The effects of sexual addiction include:
- Losing interest in hobbies or friendships
- Financial problems
- Relationship miscommunication
- Concentration issues during school or work
There are many different reasons why someone could conceivably have a sex addiction, but the common cause stems from a need to escape. Like one of the root elements of alcoholism, the sexual behavior is used more as self medication which functions to treat different problems. This kind of distraction can be all-consuming, but unlike alcoholism, the common conclusion to abstain, is not prescribed.
Trauma is a possible component. If the trauma included sexual abuse, this may be particularly difficult. Often times when sexual abuse occurs, the feelings surrounding loss of power stay with the abused person, even after the abuse is over. In an effort to take control, sexual fantasies around the trauma may feel overwhelming.
The role of anxiety may also play a part. The ability to escape coupled with physiological sensations in the body, can both immediately relieve stress. The impulse to seek the same type of comfort and relief from anxiety can create a loop that leads toward sexual addiction.
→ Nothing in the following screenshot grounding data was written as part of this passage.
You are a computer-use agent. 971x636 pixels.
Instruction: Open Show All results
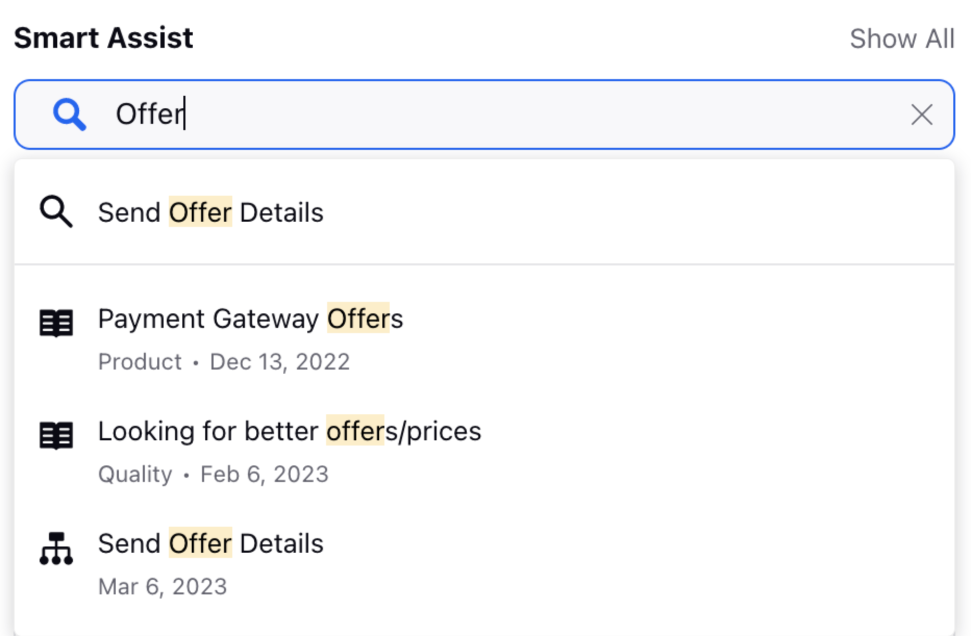(x=902, y=39)
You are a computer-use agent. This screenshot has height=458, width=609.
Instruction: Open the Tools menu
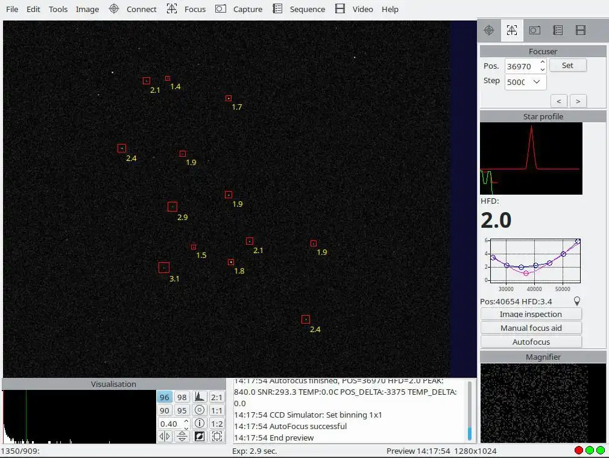58,9
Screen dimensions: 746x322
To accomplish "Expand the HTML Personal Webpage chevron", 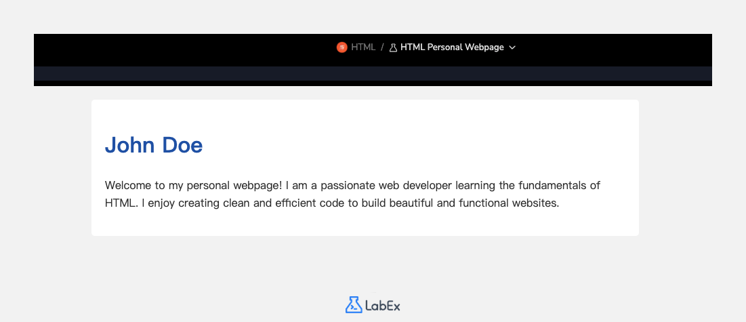I will pos(512,47).
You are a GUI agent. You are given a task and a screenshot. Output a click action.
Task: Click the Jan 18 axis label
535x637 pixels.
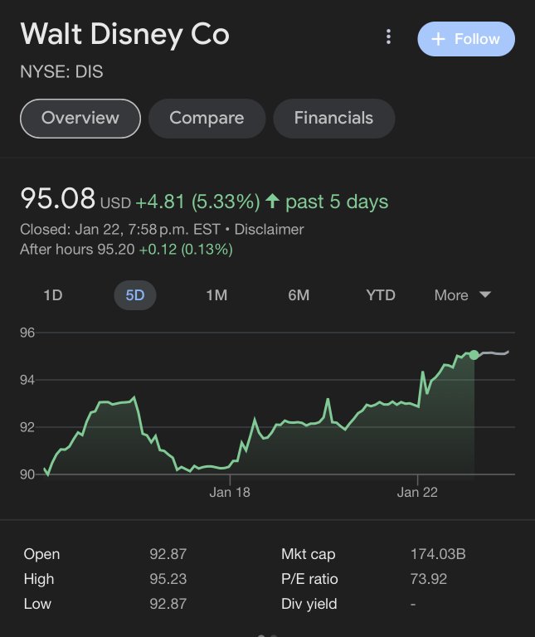pos(230,493)
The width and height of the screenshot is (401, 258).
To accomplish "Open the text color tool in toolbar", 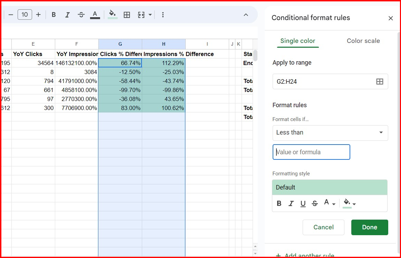I will pyautogui.click(x=95, y=15).
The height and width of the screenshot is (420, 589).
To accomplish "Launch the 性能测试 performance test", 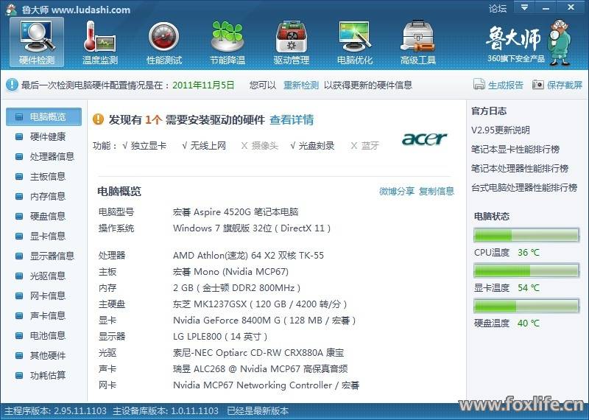I will [163, 41].
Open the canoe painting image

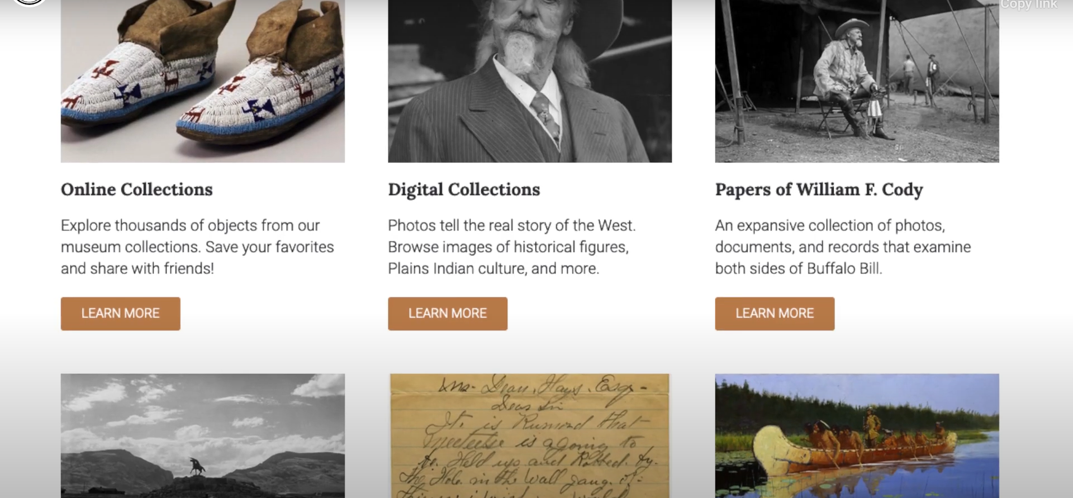[857, 436]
Commonly Reported Symptoms:
- Engaging in multiple affairs. Having multiple partners suggests that the person having the affairs, is more interested in the initial excitement of a relationship than the actual “heart” of it. The endorphins, the escape from real responsibility, and the different lives one must lead to manage all relationships, is a full time job. This type of lifestyle leaves little left over for meaningful relationships.
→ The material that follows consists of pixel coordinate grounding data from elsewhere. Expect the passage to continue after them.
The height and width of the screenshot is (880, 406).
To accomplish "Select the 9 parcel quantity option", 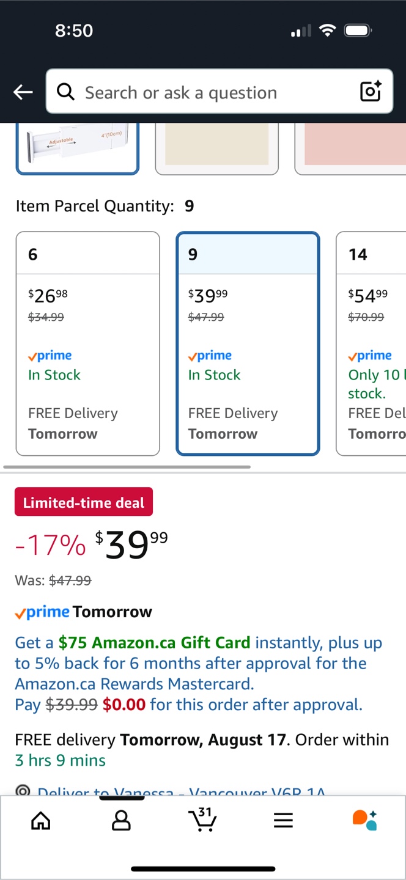I will (x=248, y=343).
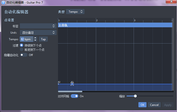
Task: Select 前进到下一个点 transition radio button
Action: pos(22,49)
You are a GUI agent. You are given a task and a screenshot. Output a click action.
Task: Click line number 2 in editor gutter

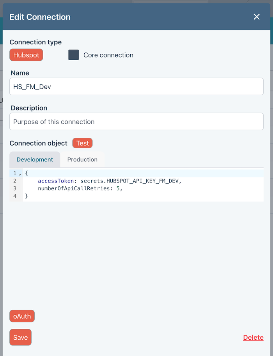click(x=15, y=181)
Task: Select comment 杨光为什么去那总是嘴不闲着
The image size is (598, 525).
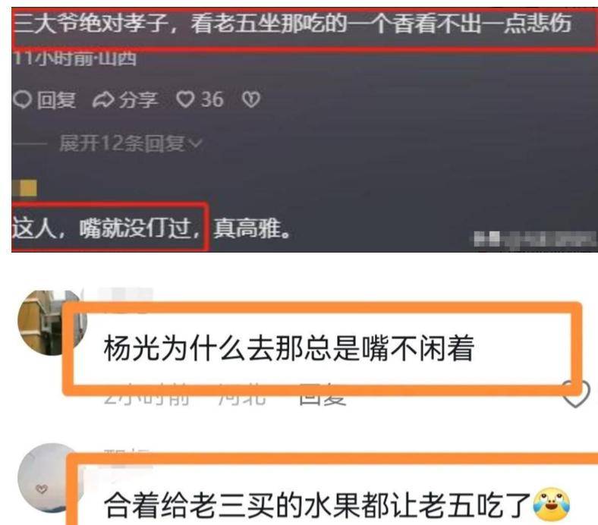Action: coord(288,347)
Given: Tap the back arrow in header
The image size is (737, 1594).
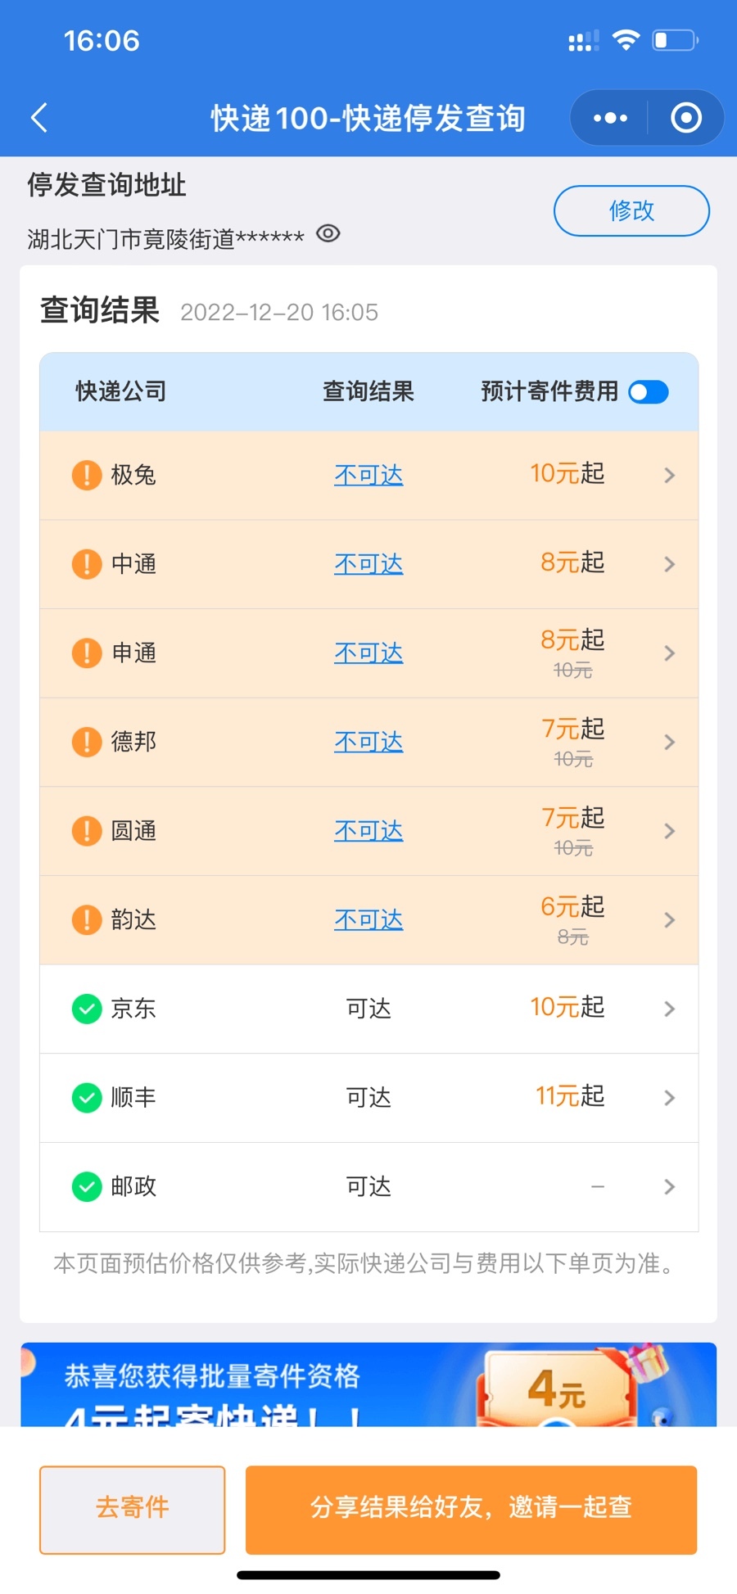Looking at the screenshot, I should (39, 118).
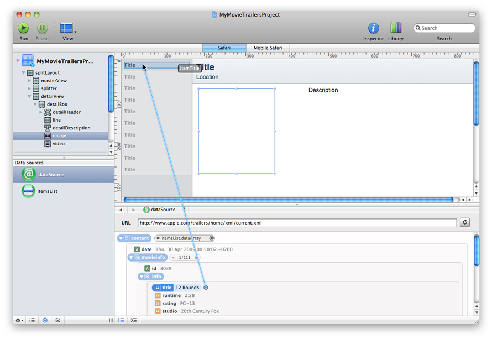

- Hiring prostitutes or paying for sexual favors. Hiding sexual behavior from a spouse or loved one to seek additional or alternative sex, is problematic for a number of reasons. Sexually transmitted disease, trust issues, and the inability to harness impulses all result in relationship issues.
- Repeated unprotected sex. This is physically dangerous for all involved. Because the sex addict frequently displays symptoms of low-esteem, a failure to take precautions in protecting health is another common sign of sex addiction.
Like other forms of addiction, the knowledge and treatment varies dramatically. Celebrities or politicians caught in a sex scandal have been known to claim sex addiction, possibly to avoid moral responsibility for the choices they have made. Whether the compulsion is there because of a seemingly-unavoidable need for instant sexual gratification or because there is a problem with the individual’s personality, the following treatments are available for anyone with compulsive sexual dysfunction:
- Sex Addicts Anonymous. Recovery exists through a model that describes ‘sobriety’ without abstaining from all sexual experiences. The premise states that sex is not the problem, rather the addiction to certain sexual behaviors.
- Group therapy. Unlike the twelve-step programs, group therapy is directed by a trained professional. Group therapy has the added bonus of fostering non-sexual connection with others that one-on-one therapy cannot provide.
- Support forums are a way that one can find help while preserving complete anonymity. Through various online support groups like the forums on Psych Central, there are very different people to gain insight from. Internet support groups also have the added benefit of being available regardless of the time of the day.
- Individual therapy can also help with these issues. Sex addiction specialists may be the best fit if group settings are not desired.